Title: Ingraham, John

Source text: The Medical and Surgical History of the War of the Rebellion, Part 3, Volume 1 (Washington, DC: Government Printing Office, 1888), 134.

Keywords:post-mortem recordspathology of malarial diseaseremittent fever

Civil War Washington ID: med.d1e651

TEI/XML: med.d1e651.xml

CASE 69.—Private John Ingraham, Co. C, 17th. U. S. Inf'y; age 23; was admitted November 23, 1863, with remittent fever. He died November 26. Post-mortem examination: Body not much emaciated: rigor mortis well marked. There was some venous congestion in the membranes of the brain.
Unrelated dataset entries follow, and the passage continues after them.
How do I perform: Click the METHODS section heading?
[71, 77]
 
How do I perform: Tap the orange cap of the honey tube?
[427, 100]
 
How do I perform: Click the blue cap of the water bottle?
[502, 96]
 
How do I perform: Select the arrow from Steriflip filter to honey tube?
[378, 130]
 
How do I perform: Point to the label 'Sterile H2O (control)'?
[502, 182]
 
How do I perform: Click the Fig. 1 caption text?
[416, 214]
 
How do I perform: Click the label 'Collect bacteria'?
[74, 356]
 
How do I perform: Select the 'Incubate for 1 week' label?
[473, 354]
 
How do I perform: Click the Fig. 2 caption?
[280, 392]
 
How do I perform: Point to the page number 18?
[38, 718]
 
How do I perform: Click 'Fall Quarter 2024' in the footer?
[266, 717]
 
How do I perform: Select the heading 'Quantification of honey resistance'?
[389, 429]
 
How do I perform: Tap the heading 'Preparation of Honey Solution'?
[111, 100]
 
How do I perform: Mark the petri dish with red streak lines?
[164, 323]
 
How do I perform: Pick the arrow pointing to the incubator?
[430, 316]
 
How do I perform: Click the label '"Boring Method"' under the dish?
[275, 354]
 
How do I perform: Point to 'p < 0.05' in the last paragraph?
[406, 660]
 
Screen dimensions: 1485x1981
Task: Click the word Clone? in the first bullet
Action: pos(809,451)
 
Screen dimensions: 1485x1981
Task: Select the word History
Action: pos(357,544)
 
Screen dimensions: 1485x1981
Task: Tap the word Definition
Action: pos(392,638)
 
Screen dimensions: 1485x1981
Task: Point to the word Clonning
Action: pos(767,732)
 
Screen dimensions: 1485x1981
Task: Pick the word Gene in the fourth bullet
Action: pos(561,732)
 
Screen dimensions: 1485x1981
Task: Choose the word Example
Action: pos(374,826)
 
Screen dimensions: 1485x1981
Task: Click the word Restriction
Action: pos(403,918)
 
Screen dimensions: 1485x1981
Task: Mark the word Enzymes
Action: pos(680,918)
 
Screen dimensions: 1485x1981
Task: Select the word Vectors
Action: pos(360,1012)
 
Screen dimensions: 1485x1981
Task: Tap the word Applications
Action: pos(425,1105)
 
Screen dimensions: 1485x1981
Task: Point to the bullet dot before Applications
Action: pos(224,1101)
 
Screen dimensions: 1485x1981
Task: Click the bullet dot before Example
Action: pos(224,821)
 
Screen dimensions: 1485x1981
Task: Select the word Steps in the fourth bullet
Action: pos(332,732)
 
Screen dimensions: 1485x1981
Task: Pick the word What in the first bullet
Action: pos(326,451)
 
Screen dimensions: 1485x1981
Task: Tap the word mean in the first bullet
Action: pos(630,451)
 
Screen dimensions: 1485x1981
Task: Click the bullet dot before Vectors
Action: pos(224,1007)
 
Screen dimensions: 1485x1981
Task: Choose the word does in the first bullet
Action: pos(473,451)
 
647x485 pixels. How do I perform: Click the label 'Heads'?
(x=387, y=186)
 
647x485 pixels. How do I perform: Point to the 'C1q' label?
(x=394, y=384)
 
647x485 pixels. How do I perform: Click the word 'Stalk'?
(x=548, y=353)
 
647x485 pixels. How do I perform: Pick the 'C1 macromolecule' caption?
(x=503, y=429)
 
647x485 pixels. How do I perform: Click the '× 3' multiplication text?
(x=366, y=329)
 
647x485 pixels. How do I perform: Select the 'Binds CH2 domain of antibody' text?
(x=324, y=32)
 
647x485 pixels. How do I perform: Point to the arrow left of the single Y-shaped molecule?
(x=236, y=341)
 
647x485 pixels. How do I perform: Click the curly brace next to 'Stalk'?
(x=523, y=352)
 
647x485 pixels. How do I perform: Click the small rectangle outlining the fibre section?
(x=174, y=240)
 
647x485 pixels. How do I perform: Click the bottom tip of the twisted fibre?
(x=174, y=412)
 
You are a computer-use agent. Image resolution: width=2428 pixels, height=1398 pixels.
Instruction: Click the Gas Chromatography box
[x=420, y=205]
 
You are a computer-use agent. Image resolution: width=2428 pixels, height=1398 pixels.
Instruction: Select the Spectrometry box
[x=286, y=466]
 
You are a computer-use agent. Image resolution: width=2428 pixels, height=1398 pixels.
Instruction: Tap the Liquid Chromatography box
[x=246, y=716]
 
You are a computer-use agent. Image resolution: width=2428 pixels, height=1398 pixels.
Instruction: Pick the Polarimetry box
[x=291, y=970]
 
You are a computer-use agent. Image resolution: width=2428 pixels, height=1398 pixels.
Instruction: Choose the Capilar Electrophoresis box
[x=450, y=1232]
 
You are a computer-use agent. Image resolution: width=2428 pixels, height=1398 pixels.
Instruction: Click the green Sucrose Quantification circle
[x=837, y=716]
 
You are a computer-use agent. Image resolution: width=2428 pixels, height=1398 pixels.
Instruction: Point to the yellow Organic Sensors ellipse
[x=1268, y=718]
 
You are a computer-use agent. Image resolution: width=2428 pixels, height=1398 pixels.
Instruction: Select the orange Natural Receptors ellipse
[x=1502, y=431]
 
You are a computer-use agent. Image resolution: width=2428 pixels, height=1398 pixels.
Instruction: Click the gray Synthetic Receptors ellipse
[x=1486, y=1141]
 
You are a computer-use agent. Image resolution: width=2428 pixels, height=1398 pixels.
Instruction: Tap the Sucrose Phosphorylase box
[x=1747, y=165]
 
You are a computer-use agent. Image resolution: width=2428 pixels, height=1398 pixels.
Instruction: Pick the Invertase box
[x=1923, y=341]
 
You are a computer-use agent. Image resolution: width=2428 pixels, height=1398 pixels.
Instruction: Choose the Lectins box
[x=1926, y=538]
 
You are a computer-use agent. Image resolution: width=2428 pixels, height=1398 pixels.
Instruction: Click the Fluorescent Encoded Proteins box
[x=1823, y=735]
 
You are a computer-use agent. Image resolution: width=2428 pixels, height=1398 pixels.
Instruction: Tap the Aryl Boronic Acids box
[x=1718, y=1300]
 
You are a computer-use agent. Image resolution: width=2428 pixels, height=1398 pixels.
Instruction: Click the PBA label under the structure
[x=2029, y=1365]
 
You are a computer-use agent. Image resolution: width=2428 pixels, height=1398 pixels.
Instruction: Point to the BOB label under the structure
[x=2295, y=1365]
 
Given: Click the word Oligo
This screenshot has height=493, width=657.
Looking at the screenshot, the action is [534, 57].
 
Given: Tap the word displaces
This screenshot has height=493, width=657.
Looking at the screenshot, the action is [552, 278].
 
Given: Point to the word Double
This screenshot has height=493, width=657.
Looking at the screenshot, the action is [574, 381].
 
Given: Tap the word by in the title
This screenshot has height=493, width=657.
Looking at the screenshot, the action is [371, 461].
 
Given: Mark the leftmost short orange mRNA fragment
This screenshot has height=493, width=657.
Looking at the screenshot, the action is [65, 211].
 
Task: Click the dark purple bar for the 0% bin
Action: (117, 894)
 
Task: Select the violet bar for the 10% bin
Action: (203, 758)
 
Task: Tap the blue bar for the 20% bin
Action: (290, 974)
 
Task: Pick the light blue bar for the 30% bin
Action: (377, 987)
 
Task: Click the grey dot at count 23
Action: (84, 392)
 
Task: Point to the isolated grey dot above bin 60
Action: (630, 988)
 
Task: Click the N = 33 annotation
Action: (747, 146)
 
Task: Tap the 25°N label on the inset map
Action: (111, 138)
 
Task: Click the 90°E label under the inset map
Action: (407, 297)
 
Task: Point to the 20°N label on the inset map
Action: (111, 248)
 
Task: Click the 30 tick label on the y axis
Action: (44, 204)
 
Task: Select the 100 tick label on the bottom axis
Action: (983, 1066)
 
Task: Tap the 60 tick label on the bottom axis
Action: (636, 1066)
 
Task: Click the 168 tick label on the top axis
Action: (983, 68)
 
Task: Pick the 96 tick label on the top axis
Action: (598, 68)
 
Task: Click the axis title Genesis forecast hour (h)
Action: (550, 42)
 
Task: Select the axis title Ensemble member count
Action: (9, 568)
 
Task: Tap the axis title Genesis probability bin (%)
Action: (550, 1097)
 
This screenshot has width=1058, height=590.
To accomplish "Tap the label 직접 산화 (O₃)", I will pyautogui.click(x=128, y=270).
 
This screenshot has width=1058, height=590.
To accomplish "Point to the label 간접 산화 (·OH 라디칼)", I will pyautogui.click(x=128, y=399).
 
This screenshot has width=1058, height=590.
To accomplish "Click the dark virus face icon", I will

The right lung weighed thirty-three ounces; its upper lobe contained tubercles, some of which were cretefied. and beneath these a cavity the size of a horse-chestnut; the middle lobe was healthy; the lower lobe splenified. The left lung weighed twenty-four ounces; it was firmly bound to the thoracic parietes by old adhesions, which also obliterated the division of the lobes; the posterior portion of its lower lobe was splenified and contained some tubercular deposits. The bronchial glands were large and black. The right auricle of the heart was greatly distended by fluid blood; there were no clots in any of the cavities. The liver was bronzed and weighed fifty-two ounces; the gall-bladder contained twenty-five drachms of bile. The spleen was firm and of a dark mahogany color. The pancreas was quite white but not very firm; it weighed three ounces. The kidneys were very much congested. The stomach was enormously distended with a muddy-green liquid. The mucous membrane of the small intestine was congested throughout and intensely purple; the valvuæ conniventes were prominent; Peyer's patches were not elevated; the solitary follicles near the ileo-cæcal valve were conspicuous, their summits being of a deeper purple than the adjacent mucous membrane. The large intestine was normal.—Ass't Surg. Harrison Allen, U. S. A., Lincoln Hospital, Washington, D. C.